SHORT TASK: Can you reproduce, unchanged, the stretch of the items below from the line containing "bookmarks panel icon" through the line containing "(x=102, y=32)"?

____ INFORMATION SUPPLIED

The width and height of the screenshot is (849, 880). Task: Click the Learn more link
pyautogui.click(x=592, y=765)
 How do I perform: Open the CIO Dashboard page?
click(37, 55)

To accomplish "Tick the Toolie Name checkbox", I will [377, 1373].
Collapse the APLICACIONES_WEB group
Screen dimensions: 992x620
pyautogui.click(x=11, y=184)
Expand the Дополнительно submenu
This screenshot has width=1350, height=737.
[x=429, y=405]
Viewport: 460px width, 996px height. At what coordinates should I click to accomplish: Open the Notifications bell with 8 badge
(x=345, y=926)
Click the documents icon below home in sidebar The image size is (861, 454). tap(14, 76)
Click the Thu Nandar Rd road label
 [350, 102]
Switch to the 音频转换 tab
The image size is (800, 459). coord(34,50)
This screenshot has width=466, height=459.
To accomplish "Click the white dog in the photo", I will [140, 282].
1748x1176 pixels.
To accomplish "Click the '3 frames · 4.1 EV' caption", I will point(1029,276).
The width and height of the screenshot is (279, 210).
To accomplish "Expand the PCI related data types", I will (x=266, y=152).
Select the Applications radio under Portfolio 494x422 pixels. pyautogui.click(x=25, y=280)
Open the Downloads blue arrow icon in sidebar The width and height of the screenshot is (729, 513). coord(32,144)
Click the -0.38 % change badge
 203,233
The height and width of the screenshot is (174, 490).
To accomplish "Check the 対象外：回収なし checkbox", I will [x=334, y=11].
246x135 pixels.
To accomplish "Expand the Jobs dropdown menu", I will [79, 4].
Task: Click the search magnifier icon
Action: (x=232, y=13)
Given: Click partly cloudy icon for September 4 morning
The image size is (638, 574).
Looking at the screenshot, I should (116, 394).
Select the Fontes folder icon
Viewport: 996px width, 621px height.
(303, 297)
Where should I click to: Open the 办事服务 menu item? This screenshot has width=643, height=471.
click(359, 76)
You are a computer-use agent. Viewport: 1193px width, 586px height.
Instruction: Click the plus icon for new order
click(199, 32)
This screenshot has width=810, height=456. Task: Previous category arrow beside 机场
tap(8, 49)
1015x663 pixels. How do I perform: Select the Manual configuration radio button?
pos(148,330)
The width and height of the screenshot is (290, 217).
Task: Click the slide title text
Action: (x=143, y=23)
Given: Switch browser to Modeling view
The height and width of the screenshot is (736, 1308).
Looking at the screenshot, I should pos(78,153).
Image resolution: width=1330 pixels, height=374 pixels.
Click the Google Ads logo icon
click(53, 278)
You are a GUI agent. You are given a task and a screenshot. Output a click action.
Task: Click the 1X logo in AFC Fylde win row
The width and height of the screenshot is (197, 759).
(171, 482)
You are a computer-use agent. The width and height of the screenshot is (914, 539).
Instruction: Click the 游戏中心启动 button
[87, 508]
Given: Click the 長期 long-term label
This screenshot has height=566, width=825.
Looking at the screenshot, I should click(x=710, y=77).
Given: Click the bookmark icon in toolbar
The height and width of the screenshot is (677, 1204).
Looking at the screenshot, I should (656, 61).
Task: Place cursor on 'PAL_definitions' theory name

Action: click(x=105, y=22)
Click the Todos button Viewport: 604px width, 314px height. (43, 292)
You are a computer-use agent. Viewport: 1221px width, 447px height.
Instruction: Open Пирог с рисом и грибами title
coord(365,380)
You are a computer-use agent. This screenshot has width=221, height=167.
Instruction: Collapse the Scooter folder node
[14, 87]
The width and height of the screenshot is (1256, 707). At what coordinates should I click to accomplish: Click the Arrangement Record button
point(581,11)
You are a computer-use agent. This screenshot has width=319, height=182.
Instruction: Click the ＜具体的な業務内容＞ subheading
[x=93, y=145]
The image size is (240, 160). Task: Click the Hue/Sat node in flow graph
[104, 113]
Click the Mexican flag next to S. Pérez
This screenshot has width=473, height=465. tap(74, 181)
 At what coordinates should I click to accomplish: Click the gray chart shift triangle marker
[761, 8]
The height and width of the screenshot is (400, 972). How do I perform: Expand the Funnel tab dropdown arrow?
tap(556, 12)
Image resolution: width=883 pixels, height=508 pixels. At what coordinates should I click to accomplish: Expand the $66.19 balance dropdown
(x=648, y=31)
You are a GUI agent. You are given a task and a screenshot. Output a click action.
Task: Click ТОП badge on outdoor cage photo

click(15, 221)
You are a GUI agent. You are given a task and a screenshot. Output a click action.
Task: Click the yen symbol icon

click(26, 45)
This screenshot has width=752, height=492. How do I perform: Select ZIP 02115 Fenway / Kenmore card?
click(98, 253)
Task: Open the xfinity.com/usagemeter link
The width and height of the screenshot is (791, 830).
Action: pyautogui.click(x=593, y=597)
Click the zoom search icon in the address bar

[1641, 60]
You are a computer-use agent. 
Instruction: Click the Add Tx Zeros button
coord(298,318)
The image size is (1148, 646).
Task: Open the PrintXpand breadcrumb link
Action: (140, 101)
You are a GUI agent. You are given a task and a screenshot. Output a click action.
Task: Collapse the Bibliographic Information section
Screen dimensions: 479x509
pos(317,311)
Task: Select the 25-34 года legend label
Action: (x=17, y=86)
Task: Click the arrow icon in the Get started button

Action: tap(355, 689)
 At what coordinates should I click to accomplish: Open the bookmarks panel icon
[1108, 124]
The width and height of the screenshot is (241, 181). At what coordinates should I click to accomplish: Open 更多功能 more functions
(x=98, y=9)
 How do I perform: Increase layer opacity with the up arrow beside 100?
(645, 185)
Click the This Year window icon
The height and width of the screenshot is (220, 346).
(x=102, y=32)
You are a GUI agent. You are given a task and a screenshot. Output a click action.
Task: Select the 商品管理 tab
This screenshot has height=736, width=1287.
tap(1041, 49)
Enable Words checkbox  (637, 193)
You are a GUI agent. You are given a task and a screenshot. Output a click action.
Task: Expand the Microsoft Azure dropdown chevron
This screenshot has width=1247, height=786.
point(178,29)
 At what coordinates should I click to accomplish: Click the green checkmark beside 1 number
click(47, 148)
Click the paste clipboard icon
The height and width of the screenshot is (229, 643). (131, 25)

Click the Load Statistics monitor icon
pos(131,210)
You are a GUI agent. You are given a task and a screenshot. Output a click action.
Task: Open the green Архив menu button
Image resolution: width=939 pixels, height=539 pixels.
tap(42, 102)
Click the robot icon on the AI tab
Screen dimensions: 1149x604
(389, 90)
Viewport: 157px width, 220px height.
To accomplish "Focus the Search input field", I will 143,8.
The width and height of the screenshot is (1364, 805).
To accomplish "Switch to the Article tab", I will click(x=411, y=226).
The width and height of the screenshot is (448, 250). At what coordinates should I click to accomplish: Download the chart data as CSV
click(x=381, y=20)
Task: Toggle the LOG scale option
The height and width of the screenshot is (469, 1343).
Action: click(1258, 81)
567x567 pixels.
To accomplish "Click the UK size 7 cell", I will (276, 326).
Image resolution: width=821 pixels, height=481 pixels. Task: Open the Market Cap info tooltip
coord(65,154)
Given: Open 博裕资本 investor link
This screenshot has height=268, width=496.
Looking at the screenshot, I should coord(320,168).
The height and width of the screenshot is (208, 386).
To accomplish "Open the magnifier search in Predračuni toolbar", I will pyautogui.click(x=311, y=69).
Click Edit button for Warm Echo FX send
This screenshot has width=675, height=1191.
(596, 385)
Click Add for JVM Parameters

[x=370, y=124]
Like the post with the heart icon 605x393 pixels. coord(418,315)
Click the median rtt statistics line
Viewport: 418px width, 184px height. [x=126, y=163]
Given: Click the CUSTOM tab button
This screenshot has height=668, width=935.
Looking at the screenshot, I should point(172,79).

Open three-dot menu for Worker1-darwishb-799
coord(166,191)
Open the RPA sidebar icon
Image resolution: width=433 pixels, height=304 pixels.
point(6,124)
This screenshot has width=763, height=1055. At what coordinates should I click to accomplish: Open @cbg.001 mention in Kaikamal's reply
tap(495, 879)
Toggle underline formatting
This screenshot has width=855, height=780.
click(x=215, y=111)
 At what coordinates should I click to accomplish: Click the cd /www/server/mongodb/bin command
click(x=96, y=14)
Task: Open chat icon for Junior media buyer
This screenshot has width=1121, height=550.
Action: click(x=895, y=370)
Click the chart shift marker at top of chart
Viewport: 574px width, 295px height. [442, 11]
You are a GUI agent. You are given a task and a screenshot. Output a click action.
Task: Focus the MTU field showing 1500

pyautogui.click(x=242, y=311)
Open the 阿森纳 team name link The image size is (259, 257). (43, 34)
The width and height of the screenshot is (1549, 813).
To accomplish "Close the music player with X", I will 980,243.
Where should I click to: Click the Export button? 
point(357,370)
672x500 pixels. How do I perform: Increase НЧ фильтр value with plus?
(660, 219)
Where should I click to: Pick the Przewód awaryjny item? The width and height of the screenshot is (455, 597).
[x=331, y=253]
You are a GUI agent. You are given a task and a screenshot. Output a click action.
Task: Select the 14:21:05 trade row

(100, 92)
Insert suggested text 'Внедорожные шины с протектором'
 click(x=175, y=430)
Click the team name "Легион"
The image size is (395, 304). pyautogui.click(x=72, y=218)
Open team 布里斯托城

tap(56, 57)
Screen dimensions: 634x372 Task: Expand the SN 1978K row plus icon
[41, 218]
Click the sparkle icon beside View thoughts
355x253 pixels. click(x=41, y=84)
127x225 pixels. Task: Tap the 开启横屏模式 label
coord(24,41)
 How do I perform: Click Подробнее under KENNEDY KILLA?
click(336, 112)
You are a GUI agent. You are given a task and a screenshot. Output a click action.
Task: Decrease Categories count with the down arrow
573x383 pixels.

________

FULL SOLUTION:
 At what coordinates should I click to accomplish: Open the bookmarks panel icon
[1108, 124]
The width and height of the screenshot is (241, 181). At what coordinates should I click to accomplish: Open 更多功能 more functions
(x=98, y=9)
 How do I perform: Increase layer opacity with the up arrow beside 100?
(645, 185)
Click the This Year window icon
The height and width of the screenshot is (220, 346).
(x=102, y=32)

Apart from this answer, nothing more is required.